TEXTO PARA LEER:
Las palabras que se dicen y las palabras que se escapan

viernes, 24 de enero de 2014

A 24 de enero de 2014

Recuerdo hace alrededor de veinte años, en un Congreso en Bilbao, me colocaron uno de estos micros inalámbricos que entre otras ventajas me daba libertad de movimientos sobre el escenario. Era la primera vez que usaba un aparato de éstos que a priori resultaba muy cómodo. Cuando uno está dando una conferencia sabe muy bien que está dando una conferencia, sabe muy bien que no está en el salón de su casa conversando con amistades, sabe que está hablando de algo que le han encargado y sus palabras están cuidadosamente escogidas de acuerdo al contenido de la exposición. Cuando uno da una conferencia las palabras que se dicen antes se han buscado, se han pensado, se han elaborado de acuerdo a los contenidos de la conferencia encargada.

Pero siguiendo con el asunto que deseo desarrollar hoy, nunca he escrito sobre ello y lo he hablado pocas veces, muy pocas. Mientras uno está dando su conferencia, en la sala, grande o pequeña, ocurren infinidad de cosas: en medio del público un par de personas se están riendo cuando la exposición no tiene nada de cómico; en un extremo nada más acabada de empezar la conferencia unas cuantas personas se levantan y se van sin tiempo de apreciar los contenidos de la exposición; en el otro extremo un grupo está hablando de sus cosas como si el conferenciante fuera un auxiliar de vuelo explicando donde está el chaleco salvavidas y por donde se sale del avión en caso de accidente; algunas personas que entran tarde van revoloteando buscando su asiento; otras personas se cambian de butaca al ver al conocido más adelante, o más atrás; otras están atendiendo su teléfono entrando y saliendo de la sala, constantemente se escuchan sonidos diversos de móviles tabletas etcétera, y aunque sean las más, al conferenciante le parecen unas pocas las que están atentas a su disquisición.

A pesar de todo, el conferenciante debe seguir estoicamente con su conferencia y, al mismo tiempo, debe gestionar estos múltiples movimientos exteriores en su interioridad para que su mensaje no se vea alterado, para que su tono de voz no refleje su desagrado, para que el hilo conductor del discurso no se vea cortado, en definitiva, se ve obligado a disimular, a recorrer a la educación, a ser diplomático, a hacer como que no pasa nada o hacer como que lo que pasa es parte del guion. Le toca echar miel al malestar que se va generando en su interior.

En esa conferencia de Bilbao, en un extremo alto de la sala había un grupo de personas que no dejaron de hablar un segundo, con lo fácil que es, en estos casos, quedarse fuera. Cuando se acabó la conferencia, los aplausos paliaron en gran medida la molestia del grupo charlatán, agradecí al público su afecto, recogí mis cosas y me fui. Pero nada más poner el pie fuera de la sala, con la persona que me acompañaba, me despaché a gusto. En privado, solté todo lo que, por educación y respeto a las personas que si estaban escuchando, había tenido que disimular en la sala. Estaba yo con mi retahíla y de pronto vi salir alguien corriendo tras de mi dando voces. Estaba tan en lo mío que no pensé que aquellas voces tuvieran que ver conmigo.

¡Horror! Llevaba el micrófono conectado y toda mi pataleta se estaba escuchando en directo en la sala, por suerte, la estaba dando en catalán. Hay que saber mucho catalán para entender una pataleta, así que me salvé por los pelos y también porque el murmullo de la sala actúo a modo de manto que no dejaba entender lo que yo decía. Pero aquel día aprendí que entrábamos en otra época, las tecnologías de voz, darían relieve a las palabras que se dicen pero también a las palabras que se escapan.

FRAGMENTO DE ORIGEN:
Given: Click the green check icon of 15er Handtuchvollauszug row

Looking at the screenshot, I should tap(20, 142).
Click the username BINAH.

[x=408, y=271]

TAREAS:
A. ¿Puedes citar, del texto sobre la conferencia de Bilbao, el pasaje que comienza con las palabras que contienen "A pesar de todo, el" y termina con "en su interior."?
B. Según el texto sobre la conferencia de Bilbao, ¿cuáles son los fines, introducidos con «para que», por los que el conferenciante debe gestionar en su interioridad los movimientos de la sala?

SOLUCIONES:
A.
A pesar de todo, el conferenciante debe seguir estoicamente con su conferencia y, al mismo tiempo, debe gestionar estos múltiples movimientos exteriores en su interioridad para que su mensaje no se vea alterado, para que su tono de voz no refleje su desagrado, para que el hilo conductor del discurso no se vea cortado, en definitiva, se ve obligado a disimular, a recorrer a la educación, a ser diplomático, a hacer como que no pasa nada o hacer como que lo que pasa es parte del guion. Le toca echar miel al malestar que se va generando en su interior.

B.
- Que su mensaje no se vea alterado.
- Que su tono de voz no refleje su desagrado.
- Que el hilo conductor del discurso no se vea cortado.